All of this has lead me to think about the probabilistic processes needed to improve the credibility of project performance measures. I discovered through our BioChem son, the programming system R. R is a functional programming language and system for statistics and probability.

Along with R the US DOD has rolled out an XML format for capturing the monthly Integrated Performance Management Report. The *time series* of CPI and SPI are available monthly in electronic readable form. With this data forecasting using R and the myriad of tools can be done.

Using a simple functional command line,

will produce a nice *picture* of the time series data with forecast value at defined confidence levels.

The next step is to do this on actual project performance data (using SPI/CPI) and see what can be reveiled about future performance.

The problem to be solved is simple:

- The current Earned Value Management reporting hides all the variances at the work package and control account level through the cumulative reporting.
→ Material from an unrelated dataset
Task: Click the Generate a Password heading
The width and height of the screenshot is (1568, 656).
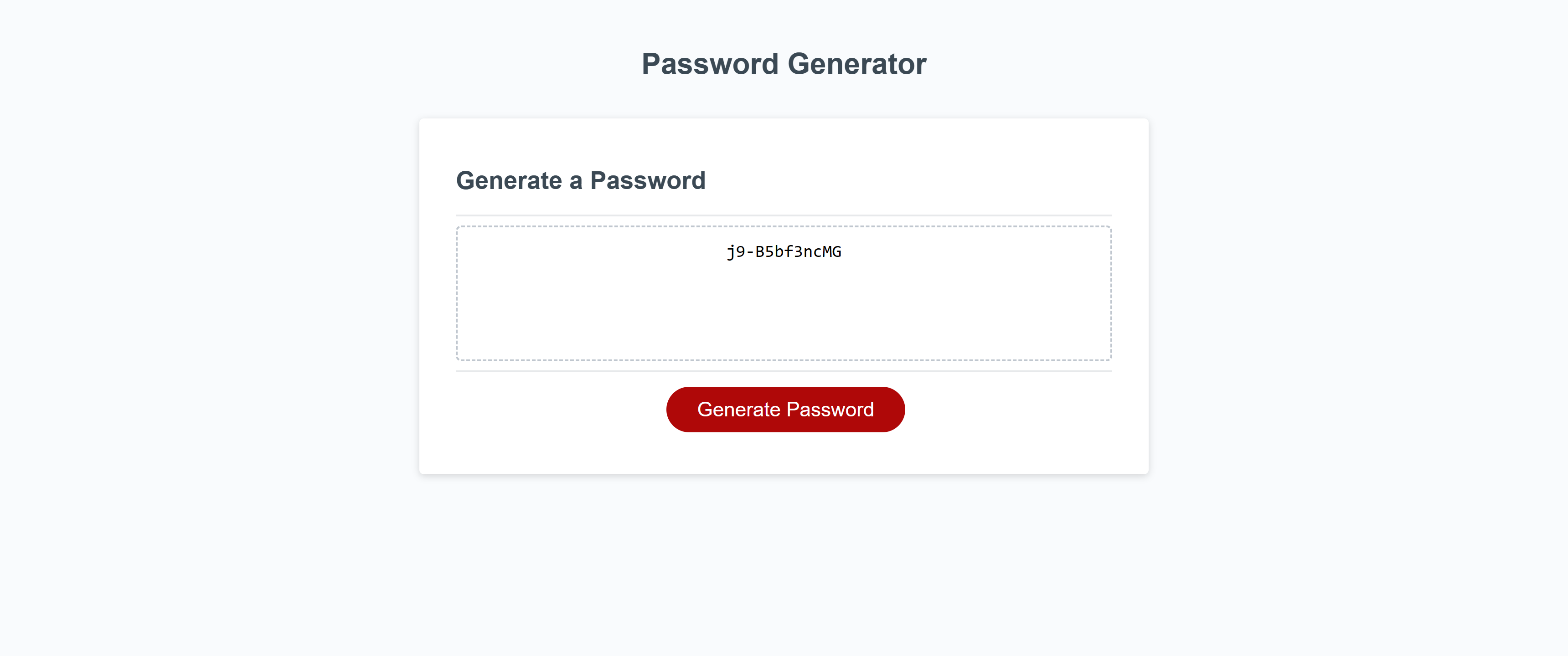Action: [x=582, y=180]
The data is there, it is just not reported.
- The current period data also cumulates the variances from the work packages and then adds that data to the past reporting.
- There is not assessment of the statistical nature of the underlying data, so the result is a scalar, linear report of a underlying stochastic process, hiding all the
*real*drivers by ignoring the variances and*summing to the top*. In Darrell Huff's*How to Lie with Statistics*, this is a recommended practice. - There is no adjustment of the future forecast for the past probabilistic behaviour. Let alone risk, technical performance, measures of effectiveness, and compliance with Key Performance Parameters (but JROC and program). There is just a linear projection of the future from the rolled up past, hiding the variances, and ignoring all the excursions that created those variances.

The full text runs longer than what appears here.